----- Records for the task -----

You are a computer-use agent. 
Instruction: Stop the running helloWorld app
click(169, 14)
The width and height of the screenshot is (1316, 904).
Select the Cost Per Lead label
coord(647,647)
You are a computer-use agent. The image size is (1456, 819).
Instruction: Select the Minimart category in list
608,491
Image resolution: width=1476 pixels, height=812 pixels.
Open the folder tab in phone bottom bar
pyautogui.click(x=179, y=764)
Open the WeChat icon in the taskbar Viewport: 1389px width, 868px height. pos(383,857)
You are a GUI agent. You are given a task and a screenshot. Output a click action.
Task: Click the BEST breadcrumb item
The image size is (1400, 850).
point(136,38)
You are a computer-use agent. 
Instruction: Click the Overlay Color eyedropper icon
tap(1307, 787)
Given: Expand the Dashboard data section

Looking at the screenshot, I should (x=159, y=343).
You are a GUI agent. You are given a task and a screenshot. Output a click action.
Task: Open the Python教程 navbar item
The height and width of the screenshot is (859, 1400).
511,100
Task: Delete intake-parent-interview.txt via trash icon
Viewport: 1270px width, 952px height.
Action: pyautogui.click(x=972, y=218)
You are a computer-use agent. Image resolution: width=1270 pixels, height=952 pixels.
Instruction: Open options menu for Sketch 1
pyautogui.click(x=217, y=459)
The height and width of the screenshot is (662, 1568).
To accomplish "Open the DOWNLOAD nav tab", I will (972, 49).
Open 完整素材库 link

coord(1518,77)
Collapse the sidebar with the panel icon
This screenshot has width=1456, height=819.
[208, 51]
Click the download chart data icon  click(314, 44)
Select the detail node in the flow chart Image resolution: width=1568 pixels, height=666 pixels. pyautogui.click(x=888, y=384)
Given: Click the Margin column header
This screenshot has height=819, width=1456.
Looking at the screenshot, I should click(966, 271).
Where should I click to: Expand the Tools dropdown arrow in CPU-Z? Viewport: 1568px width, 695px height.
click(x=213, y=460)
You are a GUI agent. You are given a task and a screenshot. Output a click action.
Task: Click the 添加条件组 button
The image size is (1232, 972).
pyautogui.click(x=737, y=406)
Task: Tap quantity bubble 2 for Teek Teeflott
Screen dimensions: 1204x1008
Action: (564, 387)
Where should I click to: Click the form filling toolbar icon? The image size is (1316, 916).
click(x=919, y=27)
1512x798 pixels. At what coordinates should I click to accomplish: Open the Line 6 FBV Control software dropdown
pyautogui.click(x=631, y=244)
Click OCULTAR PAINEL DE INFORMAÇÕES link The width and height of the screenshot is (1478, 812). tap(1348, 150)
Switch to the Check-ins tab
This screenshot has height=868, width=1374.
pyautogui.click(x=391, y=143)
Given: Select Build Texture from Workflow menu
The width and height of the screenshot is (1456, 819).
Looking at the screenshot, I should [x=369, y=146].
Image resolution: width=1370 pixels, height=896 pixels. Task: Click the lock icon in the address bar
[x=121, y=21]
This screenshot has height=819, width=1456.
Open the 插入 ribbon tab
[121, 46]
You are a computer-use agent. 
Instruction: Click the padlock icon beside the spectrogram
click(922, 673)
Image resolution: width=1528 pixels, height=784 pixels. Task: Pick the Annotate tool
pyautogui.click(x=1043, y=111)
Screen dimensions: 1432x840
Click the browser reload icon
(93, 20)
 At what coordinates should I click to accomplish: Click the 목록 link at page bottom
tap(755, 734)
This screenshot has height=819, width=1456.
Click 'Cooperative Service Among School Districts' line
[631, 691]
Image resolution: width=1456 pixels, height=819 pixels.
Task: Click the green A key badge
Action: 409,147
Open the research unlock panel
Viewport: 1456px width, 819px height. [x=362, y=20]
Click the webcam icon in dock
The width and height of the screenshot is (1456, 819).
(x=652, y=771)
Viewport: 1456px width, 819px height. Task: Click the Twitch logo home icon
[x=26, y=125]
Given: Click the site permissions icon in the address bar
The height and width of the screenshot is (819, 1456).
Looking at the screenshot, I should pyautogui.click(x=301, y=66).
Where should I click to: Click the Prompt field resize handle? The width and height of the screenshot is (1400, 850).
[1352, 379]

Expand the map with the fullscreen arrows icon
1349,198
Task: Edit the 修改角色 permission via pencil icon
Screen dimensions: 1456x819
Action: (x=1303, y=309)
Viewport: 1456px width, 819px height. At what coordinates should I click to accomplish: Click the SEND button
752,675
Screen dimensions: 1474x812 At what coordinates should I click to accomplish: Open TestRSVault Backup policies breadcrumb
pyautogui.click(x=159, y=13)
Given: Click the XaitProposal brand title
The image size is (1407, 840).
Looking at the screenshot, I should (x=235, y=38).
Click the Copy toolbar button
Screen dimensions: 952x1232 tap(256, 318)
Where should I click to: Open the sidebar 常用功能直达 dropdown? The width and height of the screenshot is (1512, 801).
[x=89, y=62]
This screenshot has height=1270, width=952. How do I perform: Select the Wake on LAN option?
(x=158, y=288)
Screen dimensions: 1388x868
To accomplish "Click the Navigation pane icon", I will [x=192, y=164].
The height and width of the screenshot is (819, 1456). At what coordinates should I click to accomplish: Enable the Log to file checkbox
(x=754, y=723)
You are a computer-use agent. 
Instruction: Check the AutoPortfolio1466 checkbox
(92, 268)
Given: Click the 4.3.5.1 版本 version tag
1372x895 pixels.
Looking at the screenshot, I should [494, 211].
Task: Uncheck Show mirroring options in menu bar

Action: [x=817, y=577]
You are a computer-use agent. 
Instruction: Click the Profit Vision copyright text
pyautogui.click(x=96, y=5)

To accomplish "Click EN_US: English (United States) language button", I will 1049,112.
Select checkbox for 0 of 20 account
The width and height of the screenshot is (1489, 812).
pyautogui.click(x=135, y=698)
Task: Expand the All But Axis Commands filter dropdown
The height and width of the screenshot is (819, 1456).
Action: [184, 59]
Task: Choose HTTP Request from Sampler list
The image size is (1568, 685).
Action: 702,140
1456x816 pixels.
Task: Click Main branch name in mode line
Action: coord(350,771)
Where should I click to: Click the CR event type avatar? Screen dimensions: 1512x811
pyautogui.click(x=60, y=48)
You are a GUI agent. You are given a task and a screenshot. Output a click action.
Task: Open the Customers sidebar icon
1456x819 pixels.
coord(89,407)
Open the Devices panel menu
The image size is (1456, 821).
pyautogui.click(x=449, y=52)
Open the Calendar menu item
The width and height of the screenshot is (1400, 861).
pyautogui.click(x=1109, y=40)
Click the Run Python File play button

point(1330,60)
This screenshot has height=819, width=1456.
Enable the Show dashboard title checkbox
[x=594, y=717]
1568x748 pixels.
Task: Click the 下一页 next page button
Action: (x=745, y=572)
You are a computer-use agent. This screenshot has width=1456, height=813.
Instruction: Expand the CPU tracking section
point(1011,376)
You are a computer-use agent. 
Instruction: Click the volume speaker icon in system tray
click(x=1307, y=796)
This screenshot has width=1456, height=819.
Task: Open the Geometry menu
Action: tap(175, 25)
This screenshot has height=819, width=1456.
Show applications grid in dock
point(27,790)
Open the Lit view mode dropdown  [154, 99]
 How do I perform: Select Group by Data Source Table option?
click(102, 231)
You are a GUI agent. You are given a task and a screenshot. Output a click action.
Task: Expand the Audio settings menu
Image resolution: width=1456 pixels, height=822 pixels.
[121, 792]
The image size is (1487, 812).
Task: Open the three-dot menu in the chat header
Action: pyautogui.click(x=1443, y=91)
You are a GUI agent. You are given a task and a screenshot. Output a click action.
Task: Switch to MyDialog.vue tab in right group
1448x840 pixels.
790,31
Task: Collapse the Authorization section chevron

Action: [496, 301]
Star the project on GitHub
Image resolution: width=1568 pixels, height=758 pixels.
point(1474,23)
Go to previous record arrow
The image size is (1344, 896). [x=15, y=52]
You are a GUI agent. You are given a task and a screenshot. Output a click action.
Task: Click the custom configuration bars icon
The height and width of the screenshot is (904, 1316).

-----

Return each full line of the entries that contains the word "chart".

Finished task:
Click the download chart data icon  click(314, 44)
Select the detail node in the flow chart Image resolution: width=1568 pixels, height=666 pixels. pyautogui.click(x=888, y=384)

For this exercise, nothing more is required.